Response to ‘Government and business’
I agree with a few points Mr. Martin made in his article of Aug. 14 (Brainerd Dispatch) and Aug. 22 (Lake Country Echo), but I disagree with many more.
One should not be painting all corporations with a bad brush. I happen to have been an executive in an “enlightened corporation” who knew that our most valuable assets were our employees. We took very good care of our employees and were noted by several national publications as being the best corporation to work for.
On a good year we would return about 6 percent of the revenue to corporate profit. That profit was necessary to secure future corporate investors for systems that costs millions and millions of dollars. Putting new taxes on corporations often causes layoffs or transfer of work to a more favorable business environment.

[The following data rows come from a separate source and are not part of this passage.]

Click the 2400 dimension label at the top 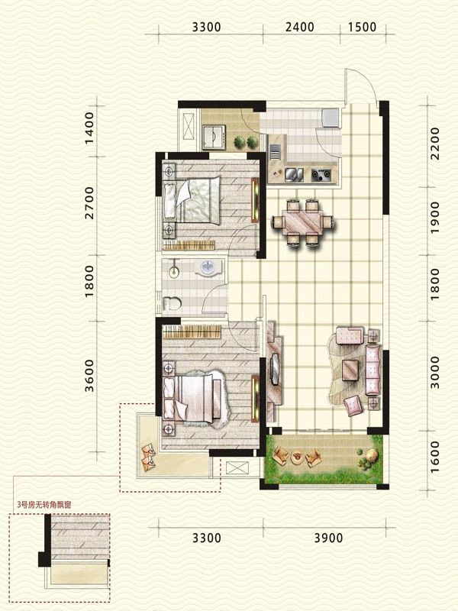299,27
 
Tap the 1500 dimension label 362,27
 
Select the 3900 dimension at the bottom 328,538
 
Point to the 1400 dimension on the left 89,128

I could site several examples where Minnesota socialism lost middle class jobs in favor of more business enlightened states. I was part of the decision-making process when we were faced with a new DFL passed “in process inventory” tax.
That is a tax on product currently in production that the state felt obligated to tax even before the product was sold. That tax would have wiped out any profits for future years.
As a native of South Dakota, I knew the business climate and freedoms were much better there. As a result of some of my influence we started new plants in Rapid City and Aberdeen, S.D.
Guess what? Month after month, the bottom line performance of those plants was better than the Arden Hills or Normandale, Minn., plants. Workers’ comp insurance was much less, state corporation taxes were zero and we didn’t have pressures from hustlers (union and political) to unionize.
I think we, as Minnesotans, need to wake up to what socialistic policies are doing to our productive jobs!